• PROBLEM DETAILS: Transcribe the part of the drow skin thread that begins at the words "That's the price" and stops after "every drow household.".

EXCERPTED TEXT below:

# Why do drow have black skin?



## Mercurius (Nov 17, 2013)

Besides kewlness factor, that is. Has any book every explained this? I just don't get it. You're underground for thousands of years and your skin would likely lose pigment altogether and your eyes would turn darker, even without whites. Actually, that's how the "drow" look in my campaign world.

I do have a black-skinned variant of elves somewhat similar to the Ariane in Talislanta - mystics concerned with cosmic exploration who live in high mountain towers, contemplating the mysteries of the universe.


----------



## Morrus (Nov 17, 2013)

I guess it's magic!  I haven't heard of any explanations.  Though I've often seem them depicted with blue skin, too.


----------



## urLordy (Nov 17, 2013)

I guess someone had taken "dark elves" literally.


----------



## (Psi)SeveredHead (Nov 17, 2013)

And purple and brown...

German Unseelie appeared to have dark skin: http://en.wikipedia.org/wiki/Dökkálfar_and_Ljósálfar


----------



## HardcoreDandDGirl (Nov 17, 2013)

I don't know if it's cannon or not, but over the years I've been told by two different DMs who as far as I know did not know each other, Drow are subjected to some kind of magic radiation in the underdark. It is why so many things down there are purple and black and grey. It at the very least has been my head cannon since 3e came out.


----------



## Olgar Shiverstone (Nov 17, 2013)

Potential theories:

Camouflage. 
Allergic reaction to faezress radiation.
Ground-in dirt because they never take baths.
Cursed by the gods to look different than their brothers.
Unconscious game designer racism.
That's the natural color of all elves -- the ones who live above ground have a genetic defect.
That's the price of "kewl powerz".
Got tired of being called "Pinky".
"Once you go black, you never go back." -- Literally.
Tanning beds in every drow household.
Felt silly calling themselves "dark elves" with pale pink skin.


----------



## fjw70 (Nov 17, 2013)

I always thought that it was early D&D team's lack of science knowledge that assumed anything that lived below ground would have dark skin.


----------



## (Psi)SeveredHead (Nov 17, 2013)

I'm reacting way too seriously to Olgar's post, but drow bathe all the time. They're made of fanservice after all


----------



## SkidAce (Nov 17, 2013)

[MENTION=1165](Psi)SeveredHead[/MENTION] is the closest from what I recall.

Svart alfar and all that. Or was it dokalfar...


----------



## Tuft (Nov 17, 2013)

SkidAce said:


> [MENTION=1165](Psi)SeveredHead[/MENTION] is the closest from what I recall.
> 
> Svart alfar and all that. Or was it dokalfar...




Wikipedia has a bunch of stuff.
http://en.wikipedia.org/wiki/Dökkálfar_and_Ljósálfar

Note that "dark elves" originally was synonymous with "dwarves"...


----------



## tuxgeo (Nov 17, 2013)

Short version of the myth (working from memory): Corellon's consort Araushnee (=Lolth) rebelled and lead her followers in civil war among the elves and against Corellon. (She wanted to be in charge.) She tricked their daughter, Eilistraee, into attacking Corellon with a bow and arrow, badly injuring him. Sehanine aided Corellon, and the rebels were defeated. 
Corellon cursed Lolth and her followers, turning their skin black and their hair white, and banishing them from the surface world for their treachery. He's a Greater God, so his curse remained permanently effective. (Source? I forget, now. I'll look for it.)

End of EXCERPTED TEXT.
DATA SUPPLIED below:

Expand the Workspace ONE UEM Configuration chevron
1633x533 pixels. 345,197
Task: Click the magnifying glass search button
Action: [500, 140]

End of DATA SUPPLIED.
DATA SUPPLIED below:

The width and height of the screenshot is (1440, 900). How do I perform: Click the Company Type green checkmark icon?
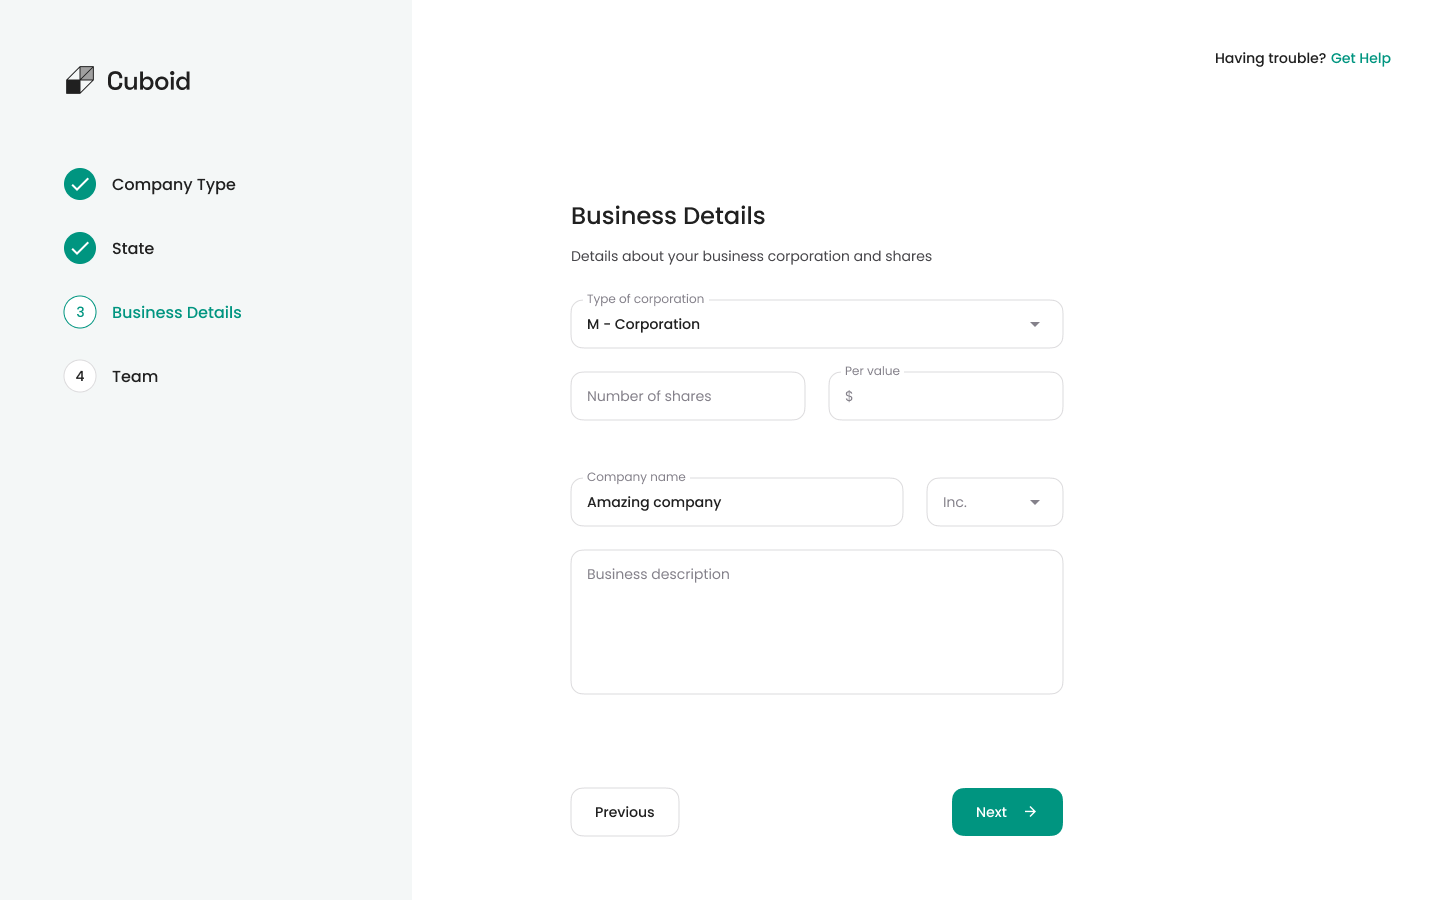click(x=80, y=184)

End of DATA SUPPLIED.

• SOLVED EXERCISE:
That's the price of "kewl powerz".
Got tired of being called "Pinky".
"Once you go black, you never go back." -- Literally.
Tanning beds in every drow household.